START Data shown
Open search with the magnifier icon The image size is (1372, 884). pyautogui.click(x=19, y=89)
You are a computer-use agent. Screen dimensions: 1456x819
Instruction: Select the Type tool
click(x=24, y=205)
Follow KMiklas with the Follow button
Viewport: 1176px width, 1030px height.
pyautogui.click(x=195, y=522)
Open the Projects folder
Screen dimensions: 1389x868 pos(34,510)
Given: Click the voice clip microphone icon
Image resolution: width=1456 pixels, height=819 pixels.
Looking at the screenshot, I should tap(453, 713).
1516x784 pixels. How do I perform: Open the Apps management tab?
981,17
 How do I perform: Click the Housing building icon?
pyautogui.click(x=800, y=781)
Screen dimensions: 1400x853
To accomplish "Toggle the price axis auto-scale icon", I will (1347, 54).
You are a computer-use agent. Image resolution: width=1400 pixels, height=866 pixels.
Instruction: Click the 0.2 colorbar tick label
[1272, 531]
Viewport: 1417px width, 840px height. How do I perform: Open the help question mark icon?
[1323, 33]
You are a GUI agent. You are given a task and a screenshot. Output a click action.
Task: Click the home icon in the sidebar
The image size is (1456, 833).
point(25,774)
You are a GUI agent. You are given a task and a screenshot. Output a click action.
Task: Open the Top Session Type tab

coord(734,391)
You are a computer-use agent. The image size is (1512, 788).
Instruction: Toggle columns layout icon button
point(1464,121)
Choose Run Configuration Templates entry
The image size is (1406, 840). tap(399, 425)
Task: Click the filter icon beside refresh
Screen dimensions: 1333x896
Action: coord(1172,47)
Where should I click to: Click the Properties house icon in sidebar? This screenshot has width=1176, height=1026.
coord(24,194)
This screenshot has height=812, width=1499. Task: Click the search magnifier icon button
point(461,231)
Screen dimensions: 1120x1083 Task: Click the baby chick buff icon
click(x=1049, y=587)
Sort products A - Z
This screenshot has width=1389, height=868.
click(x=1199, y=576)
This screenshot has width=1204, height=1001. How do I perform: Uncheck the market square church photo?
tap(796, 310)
END Data shown
Problem to solve: Take the entries above and repeat them. Alter nothing.

Solution for this exercise:
Open search with the magnifier icon The image size is (1372, 884). pyautogui.click(x=19, y=89)
You are a computer-use agent. Screen dimensions: 1456x819
Instruction: Select the Type tool
click(x=24, y=205)
Follow KMiklas with the Follow button
Viewport: 1176px width, 1030px height.
pyautogui.click(x=195, y=522)
Open the Projects folder
Screen dimensions: 1389x868 pos(34,510)
Given: Click the voice clip microphone icon
Image resolution: width=1456 pixels, height=819 pixels.
Looking at the screenshot, I should tap(453, 713).
1516x784 pixels. How do I perform: Open the Apps management tab?
981,17
 How do I perform: Click the Housing building icon?
pyautogui.click(x=800, y=781)
Screen dimensions: 1400x853
To accomplish "Toggle the price axis auto-scale icon", I will (1347, 54).
You are a computer-use agent. Image resolution: width=1400 pixels, height=866 pixels.
Instruction: Click the 0.2 colorbar tick label
[1272, 531]
Viewport: 1417px width, 840px height. How do I perform: Open the help question mark icon?
[1323, 33]
You are a GUI agent. You are given a task and a screenshot. Output a click action.
Task: Click the home icon in the sidebar
The image size is (1456, 833).
point(25,774)
You are a GUI agent. You are given a task and a screenshot. Output a click action.
Task: Open the Top Session Type tab

coord(734,391)
You are a computer-use agent. The image size is (1512, 788).
Instruction: Toggle columns layout icon button
point(1464,121)
Choose Run Configuration Templates entry
The image size is (1406, 840). tap(399, 425)
Task: Click the filter icon beside refresh
Screen dimensions: 1333x896
Action: coord(1172,47)
Where should I click to: Click the Properties house icon in sidebar? This screenshot has width=1176, height=1026.
coord(24,194)
This screenshot has height=812, width=1499. Task: Click the search magnifier icon button
point(461,231)
Screen dimensions: 1120x1083 Task: Click the baby chick buff icon
click(x=1049, y=587)
Sort products A - Z
This screenshot has width=1389, height=868.
click(x=1199, y=576)
This screenshot has width=1204, height=1001. How do I perform: Uncheck the market square church photo?
tap(796, 310)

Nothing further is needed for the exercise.